For years the Food and Drug Administration has been trying to get doctors to quit prescribing codeine, an opioid painkiller, to children after getting their tonsils or adenoids out.
But it can be hard to get clinicians to change their prescribing habits, even when children have died and other less risky medications are available.
In 2013, the FDA told providers that “codeine should not be used for pain in children following these procedures.” But in December 2015, nearly three years later, 5 percent of children were being prescribed the drug after surgery, according to a study published Thursday in Pediatrics.
Some children are “ultra-metabolizers” of codeine, causing their blood levels of medication to rise rapidly. That can depress breathing and be deadly.
It’s hard to know how an individual metabolizes codeine, says Dr. Kao-Ping Chua, the paper’s lead author and assistant professor in the University of Michigan department of pediatrics and communicable diseases. “You’re basically rolling the dice when you prescribe codeine,” he says. “Codeine in general for children ought to be a zero event.”
The researchers analyzed prescription data from Truven MarketScan Commercial Claims and Encounters database for over 360,000 privately insured children from all across the U.S. who had tonsillectomies, adenoidectomies, or both.
In April, the FDA issued another warning saying that codeine and tramadol, another opioid pain medication, should not be used at all in children younger than 12, nor by women who are breast-feeding. That includes cough syrups and other medications that contain codeine, such as Tylenol 3.
Codeine prescribing to children has declined further since 2015, says Dr. Kris Jatana, an otolaryngologist at Nationwide Children’s Hospital who was not involved in the Pediatrics study. Most pediatric institutions, he says, have made a serious effort to reduce prescriptions of opioids to children, restricting use to those in severe pain. Now, he says, “that number of 5 percent would be even far less, just because of the knowledge getting disseminated to more of the medical community.”

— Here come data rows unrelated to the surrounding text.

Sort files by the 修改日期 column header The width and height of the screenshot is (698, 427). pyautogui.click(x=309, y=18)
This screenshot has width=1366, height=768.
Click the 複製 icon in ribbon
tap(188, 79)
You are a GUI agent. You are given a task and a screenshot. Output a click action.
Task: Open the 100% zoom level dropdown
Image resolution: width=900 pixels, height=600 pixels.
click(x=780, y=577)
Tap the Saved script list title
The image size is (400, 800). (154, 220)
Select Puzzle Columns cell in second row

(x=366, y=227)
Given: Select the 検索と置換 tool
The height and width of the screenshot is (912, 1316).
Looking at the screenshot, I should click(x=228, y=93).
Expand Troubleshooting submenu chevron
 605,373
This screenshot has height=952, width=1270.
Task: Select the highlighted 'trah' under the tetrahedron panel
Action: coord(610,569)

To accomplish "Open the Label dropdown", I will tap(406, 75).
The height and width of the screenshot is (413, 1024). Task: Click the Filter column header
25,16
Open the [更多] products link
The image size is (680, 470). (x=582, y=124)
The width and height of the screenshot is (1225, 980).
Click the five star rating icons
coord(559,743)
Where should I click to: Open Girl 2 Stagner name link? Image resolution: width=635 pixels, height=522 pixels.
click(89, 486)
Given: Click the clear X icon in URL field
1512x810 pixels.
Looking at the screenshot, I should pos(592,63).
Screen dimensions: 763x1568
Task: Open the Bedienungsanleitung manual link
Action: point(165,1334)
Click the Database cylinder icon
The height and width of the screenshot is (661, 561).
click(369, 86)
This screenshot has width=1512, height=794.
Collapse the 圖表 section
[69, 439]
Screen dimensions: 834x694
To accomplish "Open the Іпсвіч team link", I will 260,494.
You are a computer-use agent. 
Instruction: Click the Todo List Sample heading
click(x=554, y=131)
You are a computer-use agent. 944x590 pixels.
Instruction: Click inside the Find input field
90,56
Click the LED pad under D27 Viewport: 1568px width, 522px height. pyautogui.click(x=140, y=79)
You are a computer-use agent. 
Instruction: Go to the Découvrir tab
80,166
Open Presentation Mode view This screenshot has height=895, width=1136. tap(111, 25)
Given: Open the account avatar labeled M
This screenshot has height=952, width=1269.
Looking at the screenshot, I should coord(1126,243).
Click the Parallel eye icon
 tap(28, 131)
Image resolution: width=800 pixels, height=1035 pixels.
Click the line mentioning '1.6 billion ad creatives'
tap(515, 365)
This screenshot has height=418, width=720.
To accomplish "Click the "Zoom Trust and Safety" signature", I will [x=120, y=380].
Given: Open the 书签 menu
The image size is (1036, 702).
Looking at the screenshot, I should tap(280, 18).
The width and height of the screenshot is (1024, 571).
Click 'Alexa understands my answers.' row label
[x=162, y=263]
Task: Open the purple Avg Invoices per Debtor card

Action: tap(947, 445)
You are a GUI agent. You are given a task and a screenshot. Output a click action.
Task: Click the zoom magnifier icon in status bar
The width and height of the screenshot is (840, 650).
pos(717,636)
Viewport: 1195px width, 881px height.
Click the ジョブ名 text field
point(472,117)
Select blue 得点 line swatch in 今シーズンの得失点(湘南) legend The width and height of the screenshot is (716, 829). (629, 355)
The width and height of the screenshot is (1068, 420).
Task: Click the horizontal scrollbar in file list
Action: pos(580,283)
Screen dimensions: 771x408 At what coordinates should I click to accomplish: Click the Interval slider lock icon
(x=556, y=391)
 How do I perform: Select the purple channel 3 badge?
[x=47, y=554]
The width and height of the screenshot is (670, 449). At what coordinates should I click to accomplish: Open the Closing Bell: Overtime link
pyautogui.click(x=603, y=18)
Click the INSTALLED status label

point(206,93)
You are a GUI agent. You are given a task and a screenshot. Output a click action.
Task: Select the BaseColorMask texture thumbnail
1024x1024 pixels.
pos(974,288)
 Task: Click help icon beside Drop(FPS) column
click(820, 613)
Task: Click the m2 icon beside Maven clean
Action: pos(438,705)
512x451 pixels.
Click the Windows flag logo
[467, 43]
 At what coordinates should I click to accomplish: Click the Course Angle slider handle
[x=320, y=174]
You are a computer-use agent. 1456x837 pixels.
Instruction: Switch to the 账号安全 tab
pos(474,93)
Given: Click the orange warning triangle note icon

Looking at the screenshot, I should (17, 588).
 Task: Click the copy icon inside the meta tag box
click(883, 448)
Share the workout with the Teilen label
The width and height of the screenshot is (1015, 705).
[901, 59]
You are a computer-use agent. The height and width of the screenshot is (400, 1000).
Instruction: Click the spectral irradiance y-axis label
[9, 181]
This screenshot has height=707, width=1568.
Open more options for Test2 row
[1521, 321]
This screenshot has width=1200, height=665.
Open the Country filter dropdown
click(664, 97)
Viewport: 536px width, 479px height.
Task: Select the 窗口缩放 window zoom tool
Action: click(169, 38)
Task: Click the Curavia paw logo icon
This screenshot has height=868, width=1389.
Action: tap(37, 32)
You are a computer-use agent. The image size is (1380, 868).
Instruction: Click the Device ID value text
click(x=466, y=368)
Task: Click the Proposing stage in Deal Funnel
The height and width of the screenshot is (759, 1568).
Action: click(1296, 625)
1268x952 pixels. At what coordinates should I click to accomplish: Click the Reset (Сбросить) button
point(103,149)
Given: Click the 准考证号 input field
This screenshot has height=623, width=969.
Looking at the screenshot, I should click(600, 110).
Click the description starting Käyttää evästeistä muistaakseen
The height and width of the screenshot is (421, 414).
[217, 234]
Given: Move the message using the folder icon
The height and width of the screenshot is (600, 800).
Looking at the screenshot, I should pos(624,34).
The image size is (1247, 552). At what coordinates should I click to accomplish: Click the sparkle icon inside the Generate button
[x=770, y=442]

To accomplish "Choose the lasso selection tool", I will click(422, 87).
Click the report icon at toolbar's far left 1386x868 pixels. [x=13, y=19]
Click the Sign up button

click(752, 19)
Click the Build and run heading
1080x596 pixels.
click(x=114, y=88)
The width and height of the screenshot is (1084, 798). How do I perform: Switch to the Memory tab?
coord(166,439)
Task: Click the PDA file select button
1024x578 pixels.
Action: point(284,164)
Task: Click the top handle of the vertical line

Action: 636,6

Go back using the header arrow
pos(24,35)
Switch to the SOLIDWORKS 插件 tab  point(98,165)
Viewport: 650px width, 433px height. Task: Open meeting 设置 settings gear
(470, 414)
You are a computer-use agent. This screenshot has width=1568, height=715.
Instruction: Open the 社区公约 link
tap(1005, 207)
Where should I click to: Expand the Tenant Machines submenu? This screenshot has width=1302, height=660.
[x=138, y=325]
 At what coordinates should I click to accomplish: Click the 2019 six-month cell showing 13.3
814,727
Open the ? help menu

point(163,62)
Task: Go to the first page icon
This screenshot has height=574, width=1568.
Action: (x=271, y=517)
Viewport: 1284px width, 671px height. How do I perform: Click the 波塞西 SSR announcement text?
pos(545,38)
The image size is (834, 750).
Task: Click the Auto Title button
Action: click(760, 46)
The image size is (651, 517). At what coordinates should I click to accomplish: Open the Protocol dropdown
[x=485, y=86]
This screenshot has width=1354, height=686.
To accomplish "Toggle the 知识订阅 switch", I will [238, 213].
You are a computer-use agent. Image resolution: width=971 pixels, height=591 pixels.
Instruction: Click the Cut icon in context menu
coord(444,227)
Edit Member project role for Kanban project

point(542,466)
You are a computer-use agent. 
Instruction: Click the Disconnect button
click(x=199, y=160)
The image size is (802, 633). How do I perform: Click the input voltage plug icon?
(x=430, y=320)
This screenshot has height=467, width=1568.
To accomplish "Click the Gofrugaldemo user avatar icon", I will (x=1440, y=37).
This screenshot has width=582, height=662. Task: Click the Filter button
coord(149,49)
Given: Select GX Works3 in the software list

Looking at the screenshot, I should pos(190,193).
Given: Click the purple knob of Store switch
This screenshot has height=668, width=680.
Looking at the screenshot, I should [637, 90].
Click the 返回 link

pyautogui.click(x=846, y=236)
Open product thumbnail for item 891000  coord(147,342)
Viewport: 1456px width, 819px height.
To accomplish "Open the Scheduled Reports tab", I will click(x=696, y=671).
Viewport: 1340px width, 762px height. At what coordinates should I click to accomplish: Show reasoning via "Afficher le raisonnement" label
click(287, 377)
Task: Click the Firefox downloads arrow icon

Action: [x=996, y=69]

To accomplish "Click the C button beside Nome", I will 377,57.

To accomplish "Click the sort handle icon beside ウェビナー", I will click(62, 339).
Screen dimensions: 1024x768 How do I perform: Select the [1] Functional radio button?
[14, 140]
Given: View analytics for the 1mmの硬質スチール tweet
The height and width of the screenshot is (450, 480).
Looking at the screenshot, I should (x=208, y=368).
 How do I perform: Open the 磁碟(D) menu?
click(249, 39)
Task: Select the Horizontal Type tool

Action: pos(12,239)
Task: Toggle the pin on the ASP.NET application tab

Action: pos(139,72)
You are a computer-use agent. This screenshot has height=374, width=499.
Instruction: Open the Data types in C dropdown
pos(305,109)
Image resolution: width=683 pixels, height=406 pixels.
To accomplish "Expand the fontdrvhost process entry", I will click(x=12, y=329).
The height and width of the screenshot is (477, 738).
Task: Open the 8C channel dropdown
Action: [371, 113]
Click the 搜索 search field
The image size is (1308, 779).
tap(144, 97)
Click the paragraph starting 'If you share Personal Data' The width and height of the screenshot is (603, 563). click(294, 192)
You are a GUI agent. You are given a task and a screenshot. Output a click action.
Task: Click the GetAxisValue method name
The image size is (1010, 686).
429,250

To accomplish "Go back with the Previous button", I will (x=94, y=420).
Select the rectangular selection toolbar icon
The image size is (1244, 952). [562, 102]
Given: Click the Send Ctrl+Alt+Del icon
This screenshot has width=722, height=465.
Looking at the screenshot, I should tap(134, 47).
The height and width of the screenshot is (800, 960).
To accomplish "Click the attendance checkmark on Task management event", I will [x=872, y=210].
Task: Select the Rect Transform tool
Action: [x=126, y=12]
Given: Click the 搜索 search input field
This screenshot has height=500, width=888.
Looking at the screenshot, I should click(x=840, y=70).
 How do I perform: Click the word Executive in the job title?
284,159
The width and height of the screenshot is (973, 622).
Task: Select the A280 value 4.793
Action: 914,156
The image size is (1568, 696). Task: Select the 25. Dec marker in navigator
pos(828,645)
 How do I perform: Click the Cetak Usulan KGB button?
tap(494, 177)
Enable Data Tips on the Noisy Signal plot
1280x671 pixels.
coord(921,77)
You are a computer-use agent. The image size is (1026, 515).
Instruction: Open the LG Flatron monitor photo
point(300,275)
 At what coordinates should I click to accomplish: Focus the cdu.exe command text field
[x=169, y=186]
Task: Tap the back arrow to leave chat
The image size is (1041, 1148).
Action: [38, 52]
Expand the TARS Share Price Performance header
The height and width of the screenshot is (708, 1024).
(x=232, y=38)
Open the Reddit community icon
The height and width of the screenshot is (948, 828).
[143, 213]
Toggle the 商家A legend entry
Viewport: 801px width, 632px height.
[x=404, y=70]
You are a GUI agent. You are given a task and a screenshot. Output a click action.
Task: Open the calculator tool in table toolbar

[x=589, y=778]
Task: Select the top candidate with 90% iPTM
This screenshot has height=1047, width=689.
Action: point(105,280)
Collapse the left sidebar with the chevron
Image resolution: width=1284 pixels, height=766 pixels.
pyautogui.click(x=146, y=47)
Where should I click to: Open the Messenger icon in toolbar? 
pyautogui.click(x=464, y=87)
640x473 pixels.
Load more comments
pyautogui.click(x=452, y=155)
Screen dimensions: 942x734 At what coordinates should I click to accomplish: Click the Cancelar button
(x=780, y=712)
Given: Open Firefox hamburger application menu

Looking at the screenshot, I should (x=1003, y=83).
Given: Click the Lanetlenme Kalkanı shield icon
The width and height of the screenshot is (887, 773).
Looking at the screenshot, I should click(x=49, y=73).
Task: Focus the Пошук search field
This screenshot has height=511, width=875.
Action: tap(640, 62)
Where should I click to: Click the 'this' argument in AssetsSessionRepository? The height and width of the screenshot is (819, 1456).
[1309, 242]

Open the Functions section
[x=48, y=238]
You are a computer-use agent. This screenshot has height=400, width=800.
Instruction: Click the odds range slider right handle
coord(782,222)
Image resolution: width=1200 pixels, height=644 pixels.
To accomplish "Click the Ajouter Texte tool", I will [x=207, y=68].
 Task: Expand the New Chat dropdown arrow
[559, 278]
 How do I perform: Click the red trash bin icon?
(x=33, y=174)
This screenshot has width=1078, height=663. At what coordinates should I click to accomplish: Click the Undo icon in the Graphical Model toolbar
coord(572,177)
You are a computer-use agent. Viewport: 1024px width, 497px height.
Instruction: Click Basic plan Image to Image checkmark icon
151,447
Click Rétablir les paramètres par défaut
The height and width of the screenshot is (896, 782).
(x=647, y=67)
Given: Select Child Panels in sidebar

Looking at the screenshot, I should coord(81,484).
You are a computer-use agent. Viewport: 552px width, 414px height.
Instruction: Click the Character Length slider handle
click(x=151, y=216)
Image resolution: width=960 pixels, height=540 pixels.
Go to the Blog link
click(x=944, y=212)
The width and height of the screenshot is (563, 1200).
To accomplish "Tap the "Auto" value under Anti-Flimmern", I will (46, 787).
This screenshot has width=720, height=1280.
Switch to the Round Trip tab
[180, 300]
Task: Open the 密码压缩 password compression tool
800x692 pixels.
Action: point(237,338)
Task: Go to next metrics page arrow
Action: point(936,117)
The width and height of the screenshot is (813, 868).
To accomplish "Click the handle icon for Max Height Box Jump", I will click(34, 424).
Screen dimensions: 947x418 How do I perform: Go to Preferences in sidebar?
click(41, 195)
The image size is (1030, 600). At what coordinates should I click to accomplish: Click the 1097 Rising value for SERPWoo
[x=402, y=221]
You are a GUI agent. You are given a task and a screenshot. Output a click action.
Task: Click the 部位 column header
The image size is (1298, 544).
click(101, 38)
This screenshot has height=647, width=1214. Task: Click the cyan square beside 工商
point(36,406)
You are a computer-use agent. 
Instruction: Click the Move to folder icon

In medicine, sometimes you have to accept there are risks with certain drugs, Chua says. But in this case, there are safer alternatives, like Tylenol and ibuprofen. “Over- the-counter agents like that actually have been proven to be quite effective in managing pain after tonsillectomies and adenoidectomies,” he says. “And they have a much better safety profile.”
The take home for parents, Chua says, “has to be that the best option is to try to manage a child’s pain with over-the-counter agents, like Tylenol and ibuprofen.”